Transcribe audio to text (speech-to-text).

| Parameter | Type | Required | Description | |-----------|------|----------|-------------| | audioPath | string | Yes | Absolute path to the audio file to transcribe | | provider | string | No | Provider to use: openai, elevenlabs. Auto-selects if omitted | | language | string | No | Language code (e.g., en, fr, es) to hint the transcription language | | providerOptions | object | No | Provider-specific parameters passed through directly |

list_providers

List all configured media generation providers and their capabilities. Takes no parameters.

Provider Capabilities

| Provider | Image | Image Editing | Video | Audio | Transcription | Key Models | |----------|:-----:|:------------:|:-----:|:-----:|:------------:|------------| | OpenAI | ✅ | ✅ | ✅ | ✅ | ✅ | gpt-image-1, sora-2, tts-1, whisper-1 | | xAI | ✅ | ✅ | ✅ | — | — | grok-imagine-image, grok-imagine-video | | Gemini | ✅ | ✅ | ✅ | ✅ | — | imagen-4, veo-3.1, gemini-2.5-flash-preview-tts | | ElevenLabs | — | — | — | ✅ | ✅ | eleven_flash_v2_5, scribe_v1 | | BFL | ✅ | ✅ | — | — | — | flux-pro-1.1, flux-kontext-pro |

Image Aspect Ratios

| Provider | 1:1 | 16:9 | 9:16 | 4:3 | 3:4 | |----------|:---:|:----:|:----:|:---:|:---:| | OpenAI | ✅ | ✅ | ✅ | ✅ | ✅ | | xAI | ✅ | ✅ | ✅ | ✅ | ✅ | | Gemini | ✅ | ✅ | ✅ | ✅ | ✅ | | BFL | ✅ | ✅ | ✅ | ✅ | ✅ |

Video Aspect Ratios & Resolutions

| Provider | 16:9 | 9:16 | 1:1 | 480p | 720p | 1080p | |----------|:----:|:----:|:---:|:----:|:----:|:-----:| | OpenAI | ✅ | ✅ | ✅ | ✅ | ✅ | ✅ | | xAI | ✅ | ✅ | ✅ | — | ✅ | ✅ | | Gemini | ✅ | ✅ | — | — | ✅ | ✅ |

Audio Formats

| Provider | mp3 | opus | aac | flac | wav | pcm | |----------|:---:|:----:|:---:|:----:|:---:|:---:| | OpenAI | ✅ | ✅ | ✅ | ✅ | ✅ | ✅ | | Gemini | — | — | — | — | ✅ | — | | ElevenLabs | ✅ | ✅ | — | — | — | ✅ |

Troubleshooting

No providers configured

[config] No provider API keys detected

Set at least one of OPENAI_API_KEY, XAI_API_KEY, GEMINI_API_KEY, ELEVENLABS_API_KEY, or BFL_API_KEY in the MCP server's env block.
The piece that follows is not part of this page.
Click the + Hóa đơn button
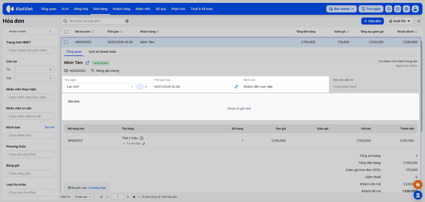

Provider not available for requested media type

Each provider supports different media types (see Provider Capabilities). If you specify a provider that isn't configured (no API key) or doesn't support the requested media type, you'll receive an error. Omit the provider parameter to auto-select from configured providers.

Video generation timeout

Video generation polls for up to 10 minutes. If your video hasn't completed in that window, the request will fail with a timeout error. Try a shorter duration or a simpler prompt.

xAI image generation returned no data

This indicates the xAI API returned an empty response. Check that your XAI_API_KEY is valid and that your prompt does not violate xAI content policies.
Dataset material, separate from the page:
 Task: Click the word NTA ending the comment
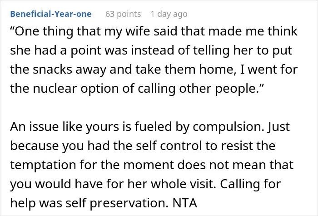(x=185, y=203)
Gemini image/video generation failed: 403

Verify your GEMINI_API_KEY has the Generative Language API enabled in Google Cloud Console.

Development

npm run build      # Compile TypeScript to build/
npm test           # Run tests with Vitest
npm run lint       # Lint and auto-fix with ESLint
npm run typecheck  # Type-check without emitting
npm run dev        # Watch mode for TypeScript compilation

Editor Setup

Replace OPENAI_API_KEY with your provider of choice (XAI_API_KEY, GEMINI_API_KEY, ELEVENLABS_API_KEY, BFL_API_KEY). You can set multiple keys to enable multiple providers.

Claude Desktop

Add to ~/Library/Application Support/Claude/claude_desktop_config.json:

{
  "mcpServers": {
    "multimodal-mcp": {
      "command": "npx",
      "args": ["@r16t/multimodal-mcp@latest"],
      "env": {
        "OPENAI_API_KEY": "sk-..."
      }
    }
  }
}

Cursor

Add to .cursor/mcp.json in your project root (or ~/.cursor/mcp.json globally):

{
  "mcpServers": {
    "multimodal-mcp": {
      "command": "npx",
      "args": ["@r16t/multimodal-mcp@latest"],
      "env": {
        "OPENAI_API_KEY": "sk-..."
      }
    }
  }
}

VS Code (GitHub Copilot)

Add to .vscode/mcp.json in your project root:

{
  "servers": {
    "multimodal-mcp": {
      "command": "npx",
      "args": ["@r16t/multimodal-mcp@latest"],
      "env": {
        "OPENAI_API_KEY": "sk-..."
      }
    }
  }
}

Windsurf

Add to ~/.codeium/windsurf/mcp_config.json:

{
  "mcpServers": {
    "multimodal-mcp": {
      "command": "npx",
      "args": ["@r16t/multimodal-mcp@latest"],
      "env": {
        "OPENAI_API_KEY": "sk-..."
      }
    }
  }
}

Cline

Add to ~/Library/Application Support/Code/User/globalStorage/saoudrizwan.claude-dev/settings/cline_mcp_settings.json:

{
  "mcpServers": {
    "multimodal-mcp": {
      "command": "npx",
      "args": ["@r16t/multimodal-mcp@latest"],
      "env": {
        "OPENAI_API_KEY": "sk-..."
      }
    }
  }
}

License

MIT